··· Stored data ···

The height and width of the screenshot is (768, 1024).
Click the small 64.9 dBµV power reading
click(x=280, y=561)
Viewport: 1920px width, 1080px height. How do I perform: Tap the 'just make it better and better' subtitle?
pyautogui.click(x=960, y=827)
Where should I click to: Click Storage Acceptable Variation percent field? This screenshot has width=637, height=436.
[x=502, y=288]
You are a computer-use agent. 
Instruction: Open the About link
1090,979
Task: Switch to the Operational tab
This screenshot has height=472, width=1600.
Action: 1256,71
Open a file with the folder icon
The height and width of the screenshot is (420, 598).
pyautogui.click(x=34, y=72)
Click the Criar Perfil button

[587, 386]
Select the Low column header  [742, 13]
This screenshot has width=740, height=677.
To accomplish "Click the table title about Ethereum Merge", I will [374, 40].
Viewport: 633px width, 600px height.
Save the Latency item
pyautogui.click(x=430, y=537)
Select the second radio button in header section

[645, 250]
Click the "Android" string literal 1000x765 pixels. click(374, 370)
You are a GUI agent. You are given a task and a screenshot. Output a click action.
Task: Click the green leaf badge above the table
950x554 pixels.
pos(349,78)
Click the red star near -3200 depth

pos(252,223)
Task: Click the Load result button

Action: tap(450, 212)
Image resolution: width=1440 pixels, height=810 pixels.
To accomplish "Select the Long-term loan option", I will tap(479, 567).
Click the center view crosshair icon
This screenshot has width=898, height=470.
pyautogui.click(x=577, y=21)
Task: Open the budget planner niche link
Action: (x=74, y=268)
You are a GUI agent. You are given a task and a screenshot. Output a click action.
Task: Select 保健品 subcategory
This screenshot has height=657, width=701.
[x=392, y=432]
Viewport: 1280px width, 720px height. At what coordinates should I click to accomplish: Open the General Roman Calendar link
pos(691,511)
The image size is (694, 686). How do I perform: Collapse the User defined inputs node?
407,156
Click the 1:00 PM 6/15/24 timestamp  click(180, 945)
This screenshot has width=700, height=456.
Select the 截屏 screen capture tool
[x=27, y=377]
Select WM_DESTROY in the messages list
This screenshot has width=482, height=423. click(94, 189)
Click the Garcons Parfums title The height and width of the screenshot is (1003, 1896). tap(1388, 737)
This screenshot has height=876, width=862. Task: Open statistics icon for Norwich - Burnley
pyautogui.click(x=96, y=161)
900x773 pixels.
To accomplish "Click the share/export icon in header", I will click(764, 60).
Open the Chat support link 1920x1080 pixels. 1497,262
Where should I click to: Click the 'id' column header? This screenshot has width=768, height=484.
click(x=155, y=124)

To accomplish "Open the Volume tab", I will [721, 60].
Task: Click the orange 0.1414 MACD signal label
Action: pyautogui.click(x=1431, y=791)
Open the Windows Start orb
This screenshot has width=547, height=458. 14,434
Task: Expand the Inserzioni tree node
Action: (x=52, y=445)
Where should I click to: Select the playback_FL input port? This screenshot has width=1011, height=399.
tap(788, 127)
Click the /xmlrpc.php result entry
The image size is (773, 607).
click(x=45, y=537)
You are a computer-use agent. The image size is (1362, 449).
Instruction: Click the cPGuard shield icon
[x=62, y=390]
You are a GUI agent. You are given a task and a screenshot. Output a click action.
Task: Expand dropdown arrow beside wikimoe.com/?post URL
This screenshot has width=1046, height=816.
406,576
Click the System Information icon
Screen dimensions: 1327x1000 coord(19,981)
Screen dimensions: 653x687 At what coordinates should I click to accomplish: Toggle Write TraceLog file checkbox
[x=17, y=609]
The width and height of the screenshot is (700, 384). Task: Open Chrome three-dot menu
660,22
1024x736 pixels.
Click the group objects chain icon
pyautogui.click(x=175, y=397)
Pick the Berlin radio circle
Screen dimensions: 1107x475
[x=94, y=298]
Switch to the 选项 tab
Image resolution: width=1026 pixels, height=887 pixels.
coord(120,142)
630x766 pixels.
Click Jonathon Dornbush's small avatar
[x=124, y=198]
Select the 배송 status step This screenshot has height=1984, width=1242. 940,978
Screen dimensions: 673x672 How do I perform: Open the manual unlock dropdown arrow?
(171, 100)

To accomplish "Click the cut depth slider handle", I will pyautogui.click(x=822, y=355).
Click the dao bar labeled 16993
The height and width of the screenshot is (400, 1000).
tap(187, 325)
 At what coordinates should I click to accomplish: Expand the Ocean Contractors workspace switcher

···

Beginning with the line that contains "Click Jonathon Dornbush's small avatar", retype every remaining line of the listing exactly, ending with the last one.

● Result below:
Click Jonathon Dornbush's small avatar
[x=124, y=198]
Select the 배송 status step This screenshot has height=1984, width=1242. 940,978
Screen dimensions: 673x672 How do I perform: Open the manual unlock dropdown arrow?
(171, 100)

To accomplish "Click the cut depth slider handle", I will pyautogui.click(x=822, y=355).
Click the dao bar labeled 16993
The height and width of the screenshot is (400, 1000).
tap(187, 325)
 At what coordinates should I click to accomplish: Expand the Ocean Contractors workspace switcher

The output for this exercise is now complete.